INDIANAPOLIS — In a move that has stunned NFL front offices and financial analysts alike, Colts quarterback Daniel Jones has reportedly demanded his next contract be paid exclusively in a volatile mix of cryptocurrencies, citing a desire for 'true financial innovation' and a hedge against 'fiat currency's inevitable decline.' The request comes after Jones allegedly rejected a traditional three-year, $100 million offer.
“Mr. Jones believes in the decentralized future of finance,” stated agent 'Block' Chainsworth, speaking from a yacht anchored off the coast of the Metaverse. “Why settle for mere millions when you can have a digital asset portfolio that could, theoretically, be worth infinite millions, or zero, depending on Tuesday? It’s about vision.”
The proposed contract reportedly includes a base salary in Ethereum, performance bonuses in Solana, and a signing bonus tied to a newly minted meme coin named 'DimeTimeDan.' A particularly unique clause stipulates a 'loyalty bonus' in the form of a non-fungible token (NFT) of one of Jones's game-worn socks, to be delivered digitally upon contract signing.

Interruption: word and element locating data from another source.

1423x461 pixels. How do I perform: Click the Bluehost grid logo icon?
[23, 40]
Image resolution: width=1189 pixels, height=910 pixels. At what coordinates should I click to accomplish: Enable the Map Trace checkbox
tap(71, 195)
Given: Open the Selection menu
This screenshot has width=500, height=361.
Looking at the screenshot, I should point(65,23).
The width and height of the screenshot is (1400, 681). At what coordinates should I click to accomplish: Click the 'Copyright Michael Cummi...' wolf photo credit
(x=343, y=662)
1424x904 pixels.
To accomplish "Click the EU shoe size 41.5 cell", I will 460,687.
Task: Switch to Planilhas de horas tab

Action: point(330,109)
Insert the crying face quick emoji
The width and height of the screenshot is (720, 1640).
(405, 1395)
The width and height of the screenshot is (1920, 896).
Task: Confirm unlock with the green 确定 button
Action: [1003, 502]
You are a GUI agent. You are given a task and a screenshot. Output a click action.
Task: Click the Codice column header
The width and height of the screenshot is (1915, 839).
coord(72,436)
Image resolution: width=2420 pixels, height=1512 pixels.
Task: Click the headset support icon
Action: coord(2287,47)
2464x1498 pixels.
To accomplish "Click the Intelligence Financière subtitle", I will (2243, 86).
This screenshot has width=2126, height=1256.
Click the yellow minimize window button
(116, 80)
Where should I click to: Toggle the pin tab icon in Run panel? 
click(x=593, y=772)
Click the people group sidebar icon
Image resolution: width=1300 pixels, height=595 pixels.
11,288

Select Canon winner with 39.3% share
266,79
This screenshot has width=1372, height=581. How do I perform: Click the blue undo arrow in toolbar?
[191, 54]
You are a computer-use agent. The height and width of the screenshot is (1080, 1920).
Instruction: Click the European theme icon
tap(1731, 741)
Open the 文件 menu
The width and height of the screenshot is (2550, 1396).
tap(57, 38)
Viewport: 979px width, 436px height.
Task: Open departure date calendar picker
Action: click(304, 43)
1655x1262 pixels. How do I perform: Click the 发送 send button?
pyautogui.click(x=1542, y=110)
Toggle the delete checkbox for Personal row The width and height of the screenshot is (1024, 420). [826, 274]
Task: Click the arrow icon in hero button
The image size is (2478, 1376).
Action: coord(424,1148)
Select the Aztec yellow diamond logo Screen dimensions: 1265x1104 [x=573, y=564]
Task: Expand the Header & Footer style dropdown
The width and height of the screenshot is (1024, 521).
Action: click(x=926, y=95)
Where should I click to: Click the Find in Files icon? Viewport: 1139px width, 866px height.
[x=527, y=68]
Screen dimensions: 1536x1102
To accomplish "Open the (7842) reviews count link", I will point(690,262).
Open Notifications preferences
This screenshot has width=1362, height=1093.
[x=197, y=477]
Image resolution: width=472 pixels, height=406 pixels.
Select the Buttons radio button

Colts General Manager Chris Ballard, reportedly seen muttering about 'audibles' and 'cap space' while staring blankly at a Bitcoin chart, declined to comment directly. However, a team insider, speaking on condition of anonymity, admitted, “We’re just trying to figure out if we can pay the offensive line in Dogecoin without violating league rules. This is uncharted territory.”
The league's collective bargaining agreement is said to be undergoing an emergency review to determine how to value, tax, and potentially liquidate a player's salary if it's stored on a blockchain. Meanwhile, Jones is reportedly considering an endorsement deal with a startup that promises to turn your physical assets into 'fractionalized digital collectibles' for maximum liquidity, or something.